BANGKOK (Reuters) – Thailand’s central bank chief and finance minister will meet in early September to open negotiations on an inflation target for 2025, a senior official said, as the government seeks a new goal with an eye on a rate cut that it has pushed for months.

The government has been locked in a tussle with the Bank of Thailand (BOT) since last year, repeatedly asking the central bank to cut key interest rates to help revive a flagging economy, Southeast Asia’s second-largest.

Paetongtarn Shinawatra, who was elected prime minister earlier this month, in May even described the central bank’s independence as an “obstacle” to resolving economic problems.

A review of the 1-3% inflation target range, which has been in place since 2020, could raise the chance of a rate cut, her predecessor Srettha Thavisin, who was dismissed from office by a court order, said in June.

At the upcoming meeting, the central bank would propose a target approved by its monetary policy committee (MPC), BOT assistant governor Piti Disyatat said.

“We have to wait for the meeting to see whether they are differences of opinion,” Piti told Reuters, declining to disclose the MPC’s target.

“We expect a mutual agreement to be reached.”

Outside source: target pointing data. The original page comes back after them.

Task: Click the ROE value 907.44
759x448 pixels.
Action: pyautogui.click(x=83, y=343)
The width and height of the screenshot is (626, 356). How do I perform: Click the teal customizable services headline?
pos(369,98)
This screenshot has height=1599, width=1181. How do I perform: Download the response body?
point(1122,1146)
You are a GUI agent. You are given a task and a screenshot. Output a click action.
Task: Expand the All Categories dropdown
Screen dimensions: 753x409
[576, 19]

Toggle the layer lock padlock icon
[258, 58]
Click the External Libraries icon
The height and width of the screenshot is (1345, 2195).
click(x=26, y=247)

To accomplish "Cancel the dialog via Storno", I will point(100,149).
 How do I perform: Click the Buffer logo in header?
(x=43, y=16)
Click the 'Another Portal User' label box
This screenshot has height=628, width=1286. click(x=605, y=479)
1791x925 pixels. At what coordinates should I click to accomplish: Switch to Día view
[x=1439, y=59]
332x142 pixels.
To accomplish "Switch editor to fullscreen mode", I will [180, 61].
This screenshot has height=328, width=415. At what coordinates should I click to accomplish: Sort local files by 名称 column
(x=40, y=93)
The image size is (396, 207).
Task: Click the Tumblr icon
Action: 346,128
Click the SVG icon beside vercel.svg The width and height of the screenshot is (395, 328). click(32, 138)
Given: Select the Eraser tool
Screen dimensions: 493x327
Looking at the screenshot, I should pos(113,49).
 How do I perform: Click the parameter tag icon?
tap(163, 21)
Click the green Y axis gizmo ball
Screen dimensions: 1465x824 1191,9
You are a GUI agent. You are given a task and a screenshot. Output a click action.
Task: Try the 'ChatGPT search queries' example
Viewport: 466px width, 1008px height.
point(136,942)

A scheduled first meeting for discussions between the BOT and finance ministry on the inflation target has not been previously reported.

Despite government calls for an easing, the central bank has kept its benchmark interest rate unchanged at a more than decade-high of 2.50%. The next rate review is due on Oct. 16.

The finance ministry said it was preparing data ahead of the September meeting, the exact date for which would be fixed after Paetongtarn confirms her cabinet, including the finance minister.

“We won’t set our goal in advance but will wait to see what they will propose,” said Pornchai Thiraveja, head of the ministry’s fiscal policy office.

“We must set a target that is appropriate.”

OPEN LETTER

Thailand’s inflation target is reviewed every year and must be agreed by the BOT and finance ministry, and approved by the cabinet before the end of the year.

The BOT has said the current target range is functioning well, although headline inflation averaged just 0.11% in January-July.

The central bank has not met the current inflation target range since it was set.

Last month, Governor Sethaput Suthiwartnarueput said changing the target would put at risk credibility, inflation expectations and borrowing costs.

The central bank was preparing an open letter to the finance minister to explain why inflation was outside the target, in line with existing protocols, Piti said.

In its last such letter in February, the BOT said headline inflation had remained low in large part because of government energy subsidies that lowered electricity costs and retail oil prices.

“Without such aforementioned subsidy measures, average headline inflation over the previous 12 months would have resided within the monetary target range at 1.6 percent,” the letter said.

Thailand’s economic growth picked up to 2.3% in the April-June quarter from a year earlier, but analysts said fiscal policy uncertainty clouded the outlook.

The BOT has predicted 2.6% growth for 2024, after last year’s 1.9%.